The Dynamics of Political-economic Ideology in China's 40 Years of Reform and Opening-up
Text data contains rich information about the historical context in which the text is generated. As social science researchers, we are able to infer latent mechanisms and dynamics underlying the economic and political transformations based on NLP techniques.
In this project, I examined the dynamics of the political-economic ideology of the Communist Party of China in the past 55 years by identifying the changes in the linguistic meanings of a set of economic words used in the official newspaper. Concretely, I plan to train diachronic word embeddings models based on the Word2Vec
algorithm with the People's Daily corpus.
The People's Daily is the official newspaper of the Central Committee of the Communist Party of China, which was established in June 1948. For a long period, the People's Daily has been one of the few sources where authoritative statements of government policy and positions are published and documented. The corpus contains a full collection of every daily issue of the People's Daily from 1949 to 2003, which has been built and published for public access based on historical newspaper articles digitalized by the Chinese government. The most recent data is available on 人民日报 but needs web scraping. The raw data file is 2.96GB.

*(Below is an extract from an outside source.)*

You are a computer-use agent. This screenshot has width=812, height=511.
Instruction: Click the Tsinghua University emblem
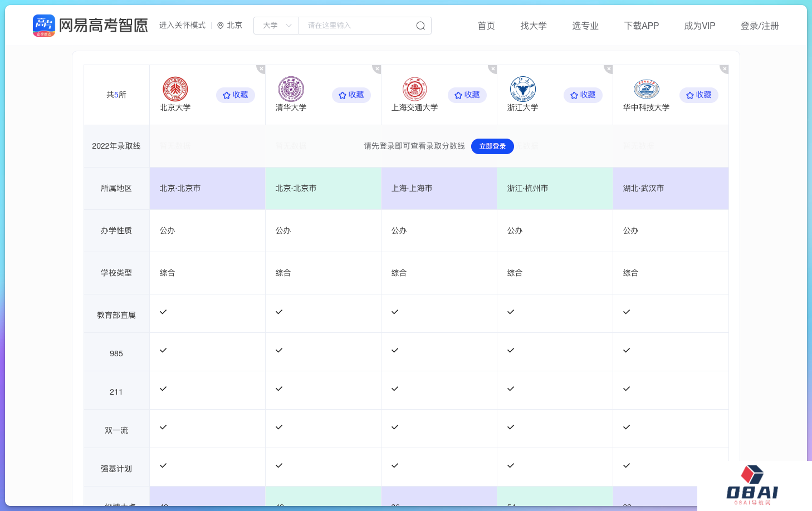coord(291,89)
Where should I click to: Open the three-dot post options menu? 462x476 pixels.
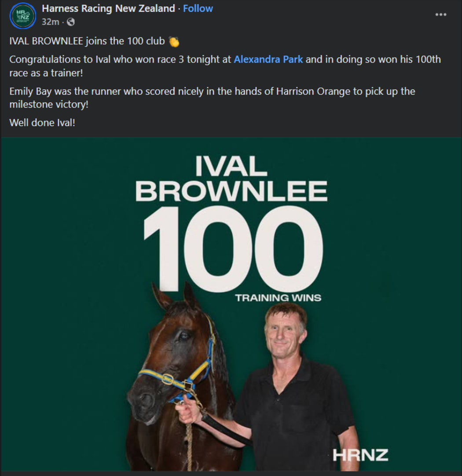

Word embedding is a map from document vocabulary to high-dimensional vector representations. It captures rich context information such as pairwise semantic and syntactic similarity of words. Many algorithms perform word embeddings, among which Word2Vec
, published by Mikolov et al (2013), is a popular algorithm that is suitable for Latent Semantic Analysis, in which words with similar semantic meanings will occur in similar pieces of text and thus will occupy close spatial positions in the projected semantic space. Word2Vec
learns word embeddings using a shallow neural network and can be obtained by either a Continuous Bag-of-words (CBOW) model or a Skip Gram model. A CBOW model takes the context of each word as the features and predicts the target word, and a Skip-gram, on the contrary, uses the target word to predict the context. In this project, I used the CBOW model, which is faster and has better representations for more frequent words, according to Mikolov et al (2013). With the word vectors representing semantic meanings, the shifts of the meanings of specific political-economic terms can be revealed as the dynamics of the word vectors.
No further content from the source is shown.